Microsoft GraphRAG

Also known as: GraphRAG, Microsoft GraphRAG library, graph-based RAG

Microsoft GraphRAG: Microsoft GraphRAG is an open-source modular graph-based RAG system that uses LLM extraction to build a knowledge graph from source documents, runs hierarchical Leiden community detection, and pre-computes community summaries to support both global query-focused summarization and local entity-anchored search.

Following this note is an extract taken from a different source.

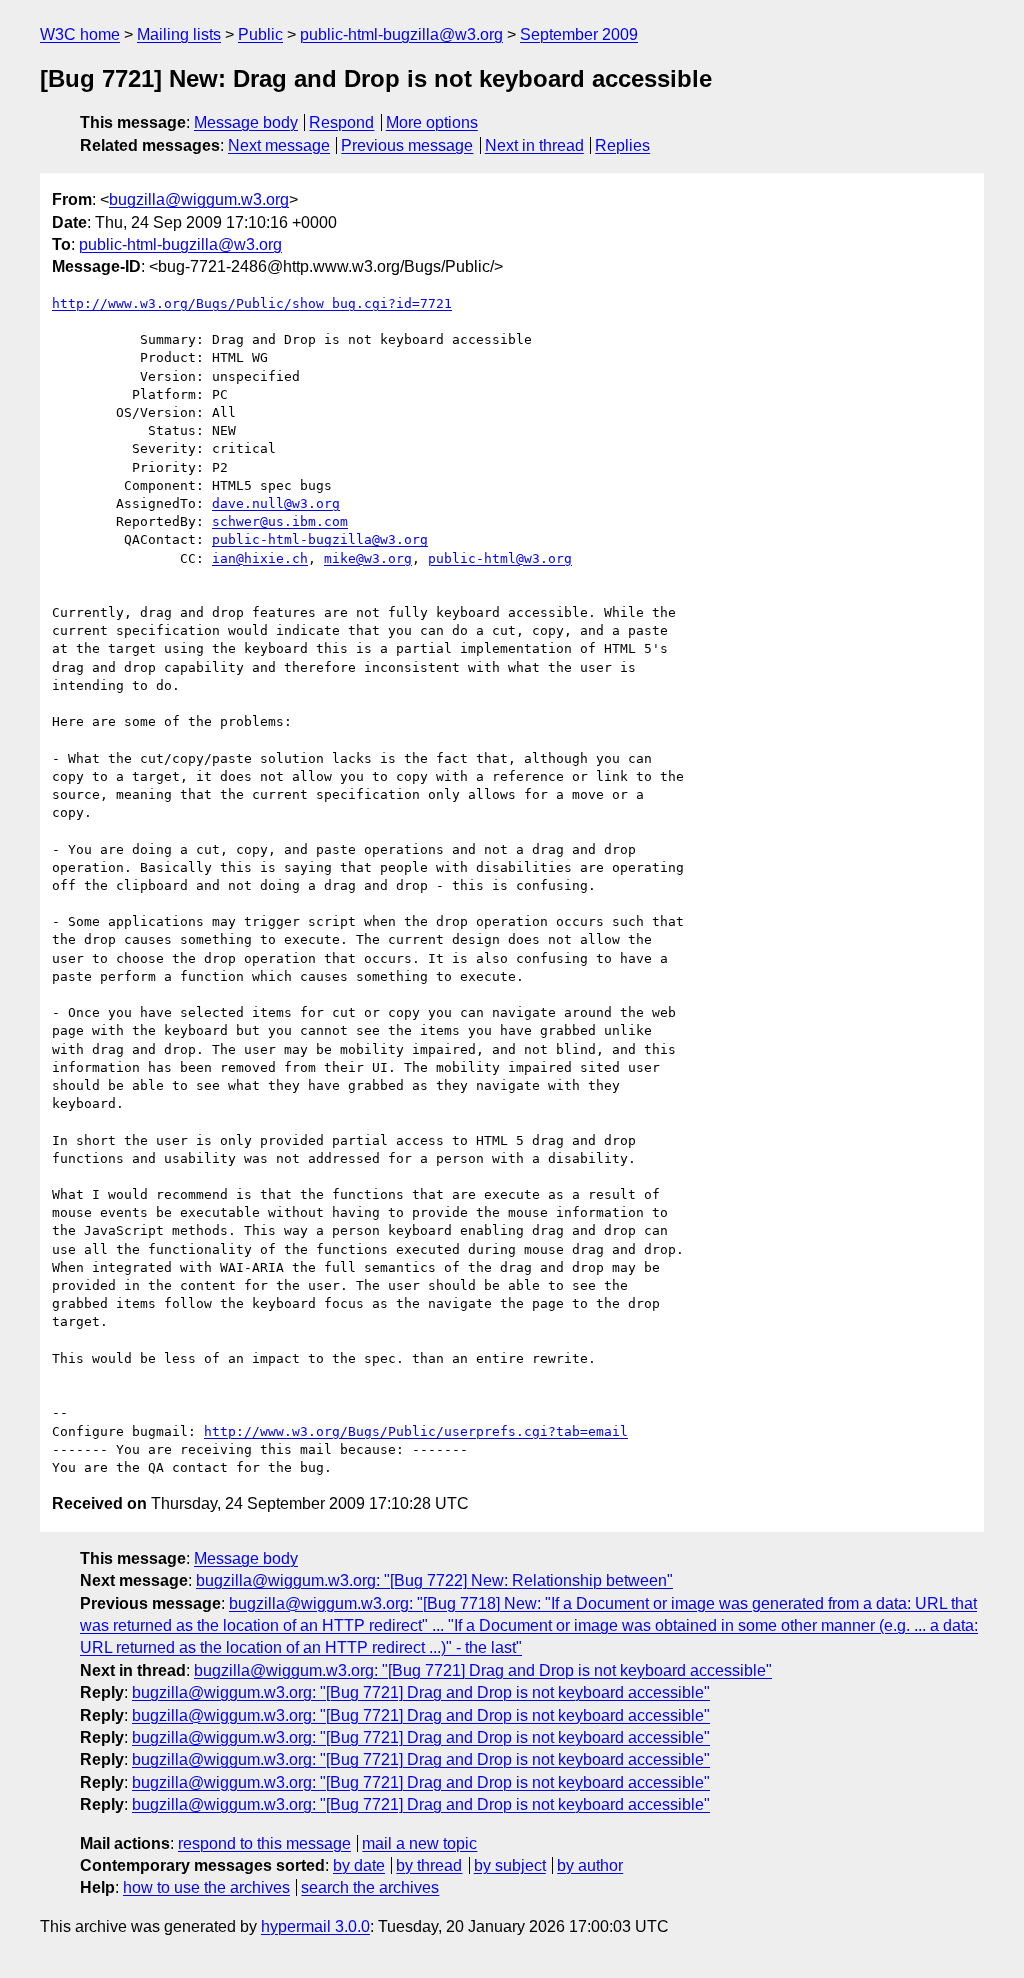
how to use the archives (206, 1887)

Microsoft GraphRAG is an open-source retrieval-augmented generation system that builds a knowledge graph from your documents, then uses community detection and pre-computed summaries to answer broad questions traditional RAG cannot.

What It Is

Plain RAG was built for one kind of question: “find me the passage that answers this.” It splits documents into chunks, embeds them, retrieves the closest few, and stitches them into a prompt. That works when the answer lives in a single passage. It fails when the question is broader — “what are the main themes across this dataset?” or “how do these ideas connect across the whole corpus?” — because no single chunk holds the answer. Microsoft GraphRAG was published to handle exactly that class of question.

Instead of treating documents as isolated chunks, GraphRAG runs an LLM over every chunk twice. The first pass extracts entities and relationships, building a knowledge graph where nodes are concepts (people, companies, ideas, events) and edges describe how they relate. The second pass groups densely connected nodes into communities. According to Microsoft GraphRAG concepts, this grouping uses the Leiden algorithm — a hierarchical, recursive method that partitions the graph at multiple resolutions, so you get coarse top-level themes and fine-grained sub-clusters inside the same structure.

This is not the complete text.